OpenAI’s Tax Agents Learn From Their Own Mistakes
OpenAI partnered with Thrive on tax agents built on Codex that do something interesting: they catch their own errors and adjust without human hand-holding. We’re talking treasury workflows, tax filings, financial reporting — domains where mistakes trigger audits and penalties.
The PwC pilot isn’t a press release demo. It’s running inside OpenAI’s finance org right now. Ninety-seven percent accuracy means these agents are ready for work that previously required senior accountants.
The Benchmark Nobody Wanted To See
Hugging Face and IBM Research released ITBench-AA, testing AI agents on actual enterprise IT tasks. GPT-4, Claude, Gemini — all scored below 50%.
Here’s what this tells us: chat interfaces make models sound capable. Production systems reveal what they can actually execute without breaking things. We’re still closing that gap.
Copilot Moves Into Windows’ Taskbar
Microsoft confirmed Ask Copilot lands in the Windows 11 taskbar mid-2026. Instead of launching an app, AI becomes part of the OS chrome. Computer-using agents are generally available now, plus redesigned workflows and real-time voice.
This is infrastructure play, not feature play. Microsoft wants AI where your hands already are.
NVIDIA Upgrades The Plumbing
CUDA 13.3 shipped with tile programming in C++, compiler autotuning, Python updates. While everyone chases model benchmarks, NVIDIA’s building the systems where GPUs, networking, and storage actually work together.
Next phase winners won’t just have better models. They’ll have better systems.
Quick Hits
Anthropic published containment engineering docs (May 25) — how to limit blast radius when Claude gets more capable across claude.ai, Claude Code, Cowork.
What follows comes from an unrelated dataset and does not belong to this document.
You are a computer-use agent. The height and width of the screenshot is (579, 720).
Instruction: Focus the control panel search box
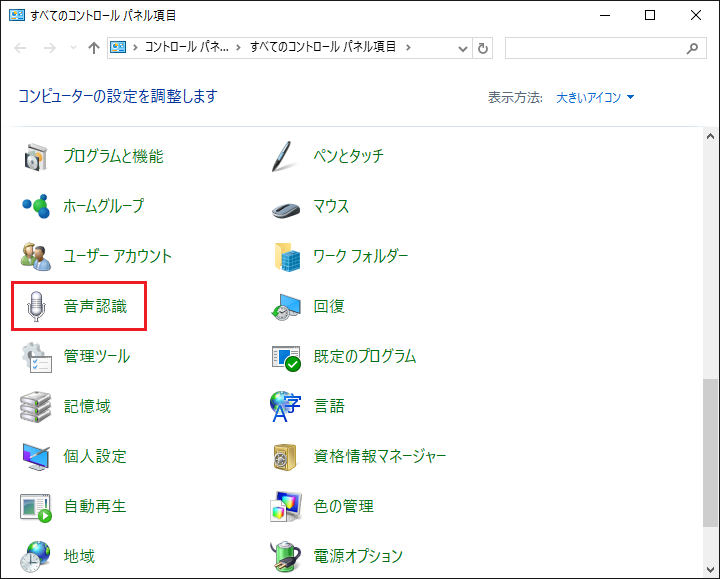(596, 48)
Boring work. Critical work.
Google DeepMind continues Gemini Omni rollout. Multimodal in one architecture — text, images, audio, video handled together instead of frankensteined. Flash model card dropped May 19.
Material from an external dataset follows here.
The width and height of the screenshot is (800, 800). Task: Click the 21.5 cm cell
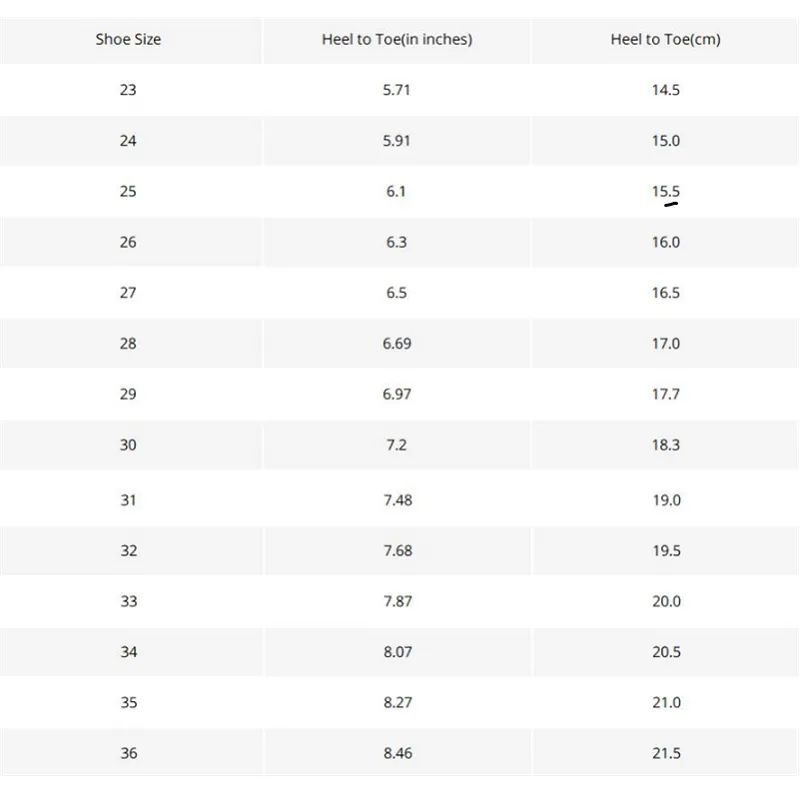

xAI opened Grok Build CLI beta to SuperGrok and X Premium Plus. Terminal-based coding agent, runs local. Worth testing if you live in tmux.
Mistral‘s Medium 3.5 (early May) still their flagship — 128B params, 77.6% on SWE-Bench Verified. Quiet week.
Meta AI nothing new. Llama 4 from April 2025 remains current. Could be strategic silence. Could just be quiet.
Rundown for May 28, 2026. Sources: Anthropic, OpenAI, DeepMind, Meta, Microsoft, Mistral, Hugging Face, NVIDIA, xAI.